A recent press release by the Digital Gap Initiative has highlighted the challenges faced by a blind woman trying to use the recently introduced ‘Albert’ EFTPOS tablet in a local doctors clinic. The issue relates to the interface, basically an app on an Android-based tablet displaying a visual keypad, but no tactile or audio feedback for the blind user, making it inaccessible. This article explores some of the technical issues behind Albert and what can be done to determine a practical solution.
The challenges of accessibility and security
In 2015 it may seem both logical and surprising that such an issue exists; logical that a tablet would be used as a way of inputting information, and surprising that it’s not accessible. Given the tablets provided by the Commonwealth Bank of Australia (CBA) are based on Android, and the operating system has great accessibility features such as the TalkBack screen reader, it may seem odd that the device is inaccessible.
The main issue is security. While TalkBack could provide audio feedback and vibration through its Explore By Touch feature that would ensure a blind person could use the app, the issue is that any audio feedback would need to read aloud the PIN number as the user moved their finger onto the correct numbers, essentially broadcasting to the room the PIN number being entered. Unless headphones are provided (which is likely to be difficult in a fast-payment environment such as a department store), there’s no way to make use of the accessibity features due to security, rendering the device useless for people who are blind or have low vision.
In an interview conducted with Peter Greco on 5RPH discussing the difficulties, there has been some progress in finding a solution, but not to the satisfaction of people who are blind. The current proposed solution operates similar to the Talking Dialer app available from Google’s Project Eyes-Free. The idea is that whenever you put your finger on the screen it represents the number ‘5’, and you then select other numbers by navigating from there (e.g. slightly left is 4, slightly up is 2, and slightly down is 8 and so on). However, unlike this app, there is still no opportunity with Albert to receive audio feedback, making it very difficult to determine if the correct number has been selected. While this has been CBA’s suggested solution, there is no word yet as to whether it will be rolled out.
While the logical response to the issue is ‘just keep EFTPOS machines with physical buttons’, it’s likely that providing a tablet with software is significantly cheaper to produce than a customer EFTPOS terminal, hence it’s likely that we’ll see more of these devices in the future and a solution needs to be found.
One possibility is to model a solution based on the ThinkGeek JOYSTICK-IT. The stick was created when people wanted to play retro computer games on a tablet, but were limited to tapping virtual gamepad buttons displayed on the tablet screen. To make the gameplay more comfortable, the JOYSTICK-IT was designed. It is basically a rubber stick with suction cap and small grooves at the end, meaning that when the stick is slightly tilted in a direction, the groove pushes against the virtual button activating it. As a result, gamers can now use a physical thumb-stick to easily activate touch-screen buttons using something more tactile. With similar suction cap gaming sticks available on eBay for around $10, it may be the case that something similar could be adapted to allow the CBA to keep using Albert but also provide a mechanism for entering a PIN discretely. Perhaps even a whole light rubber keypad overlay could be used.
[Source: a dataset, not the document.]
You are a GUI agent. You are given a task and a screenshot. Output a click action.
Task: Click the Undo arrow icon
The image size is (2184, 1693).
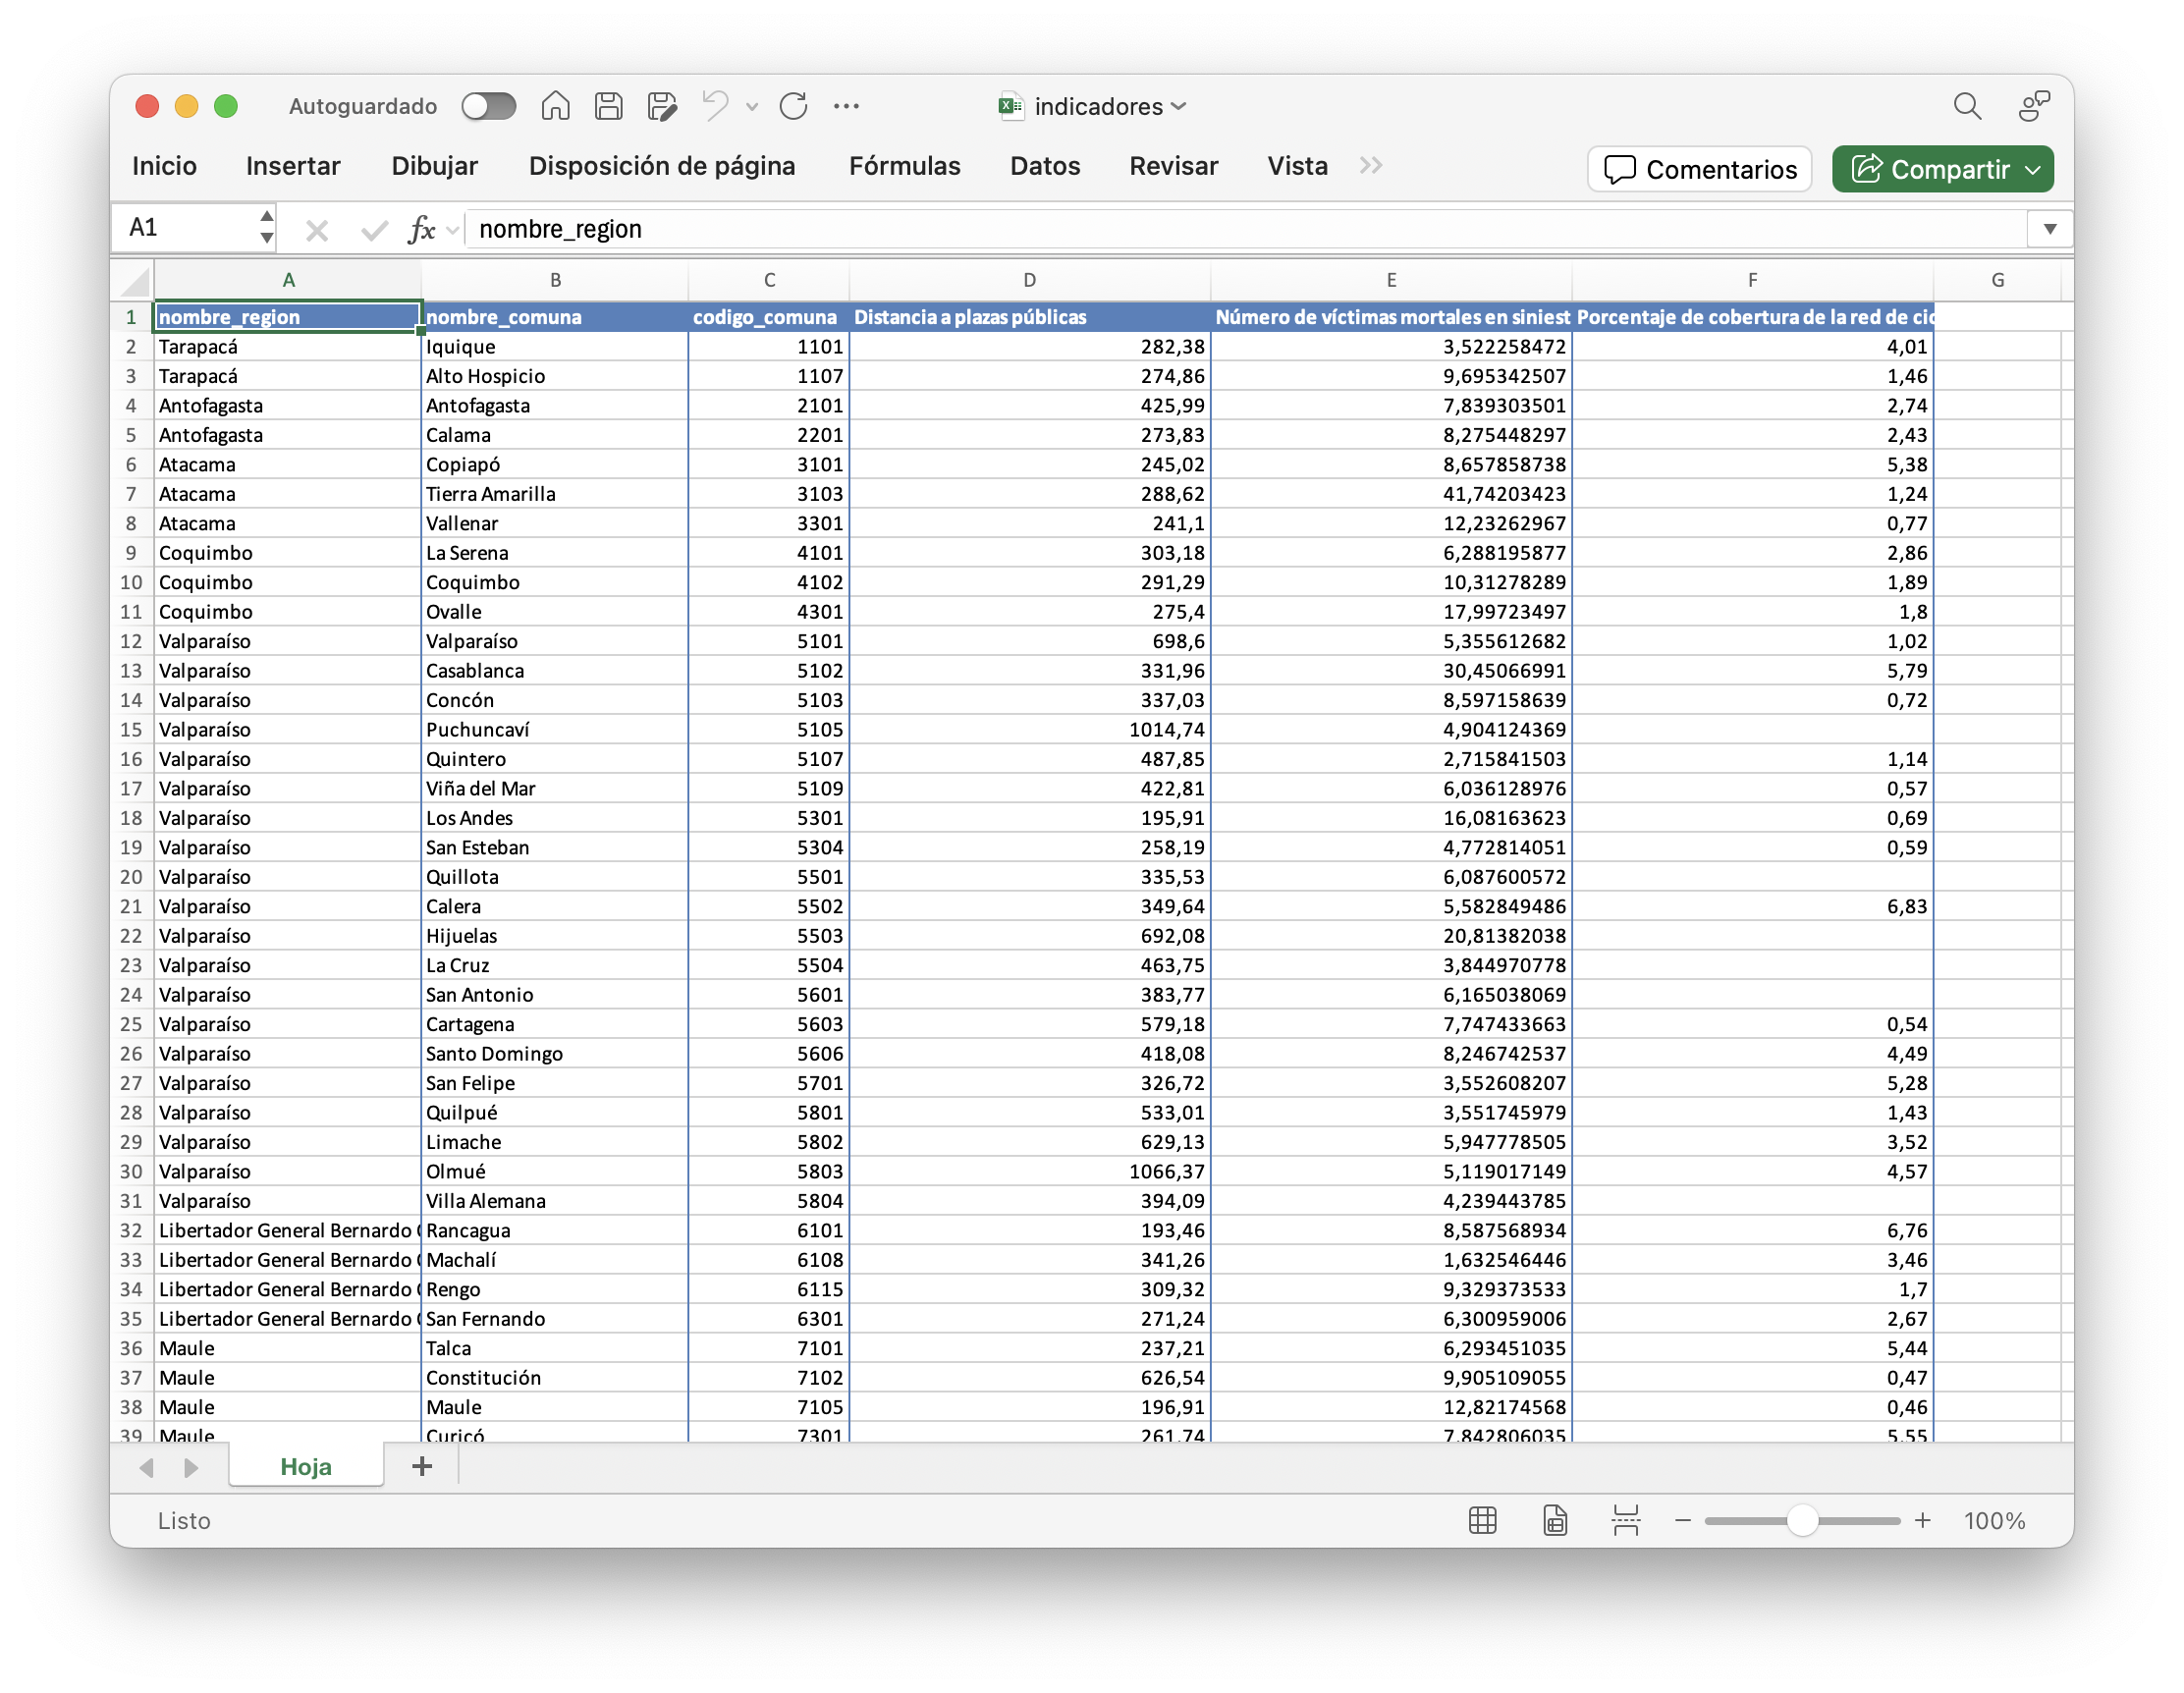pos(715,106)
Another option is to allow the blind person to use a device of their own to enter the PIN. With technologies such as Bluetooth and near-field communication (NFC) on mobile phones, it would be quite possible to have an app on the phone of a blind person that could connect with the EFTPOS machine and complete the transaction. While it would require some initial setup, there is the potential to again address the issue and avoid the initial situation faced by the blind woman in the doctor’s clinic where she was encouraged to whisper her PIN number to staff so they could enter it into the EFTPOS machine.
Security issues need consideration
The rollout of Albert before any accessibility testing was undertaken highlights the fact that there’s a greater need for awareness of accessibility in security. The WCAG 2.0 ISO standard highlights the fact that there are security issues in place but rarely provides solutions. For example, the standard indicates the need to let users know a CAPTCHA is present but stops short of suggesting how to make a CAPTCHA accessible. As more of our daily technologies become dependent on new and improved interfaces, it’s important to ensure that solutions are found to assist people with disabilities before such devices get rolled out to the public.
Include users with disabilities
A key approach for ensuring apps and digital services are accessible for people with disabilities are to include them and their needs in the design, build and testing process. While web standards such as WCAG 2.0 may not have provided a complete solution in this instance, combining people with disabilities with structured testing against available web accessibility standards would have identified the issues and maximised the opportunity for potential solutions before Albert was released.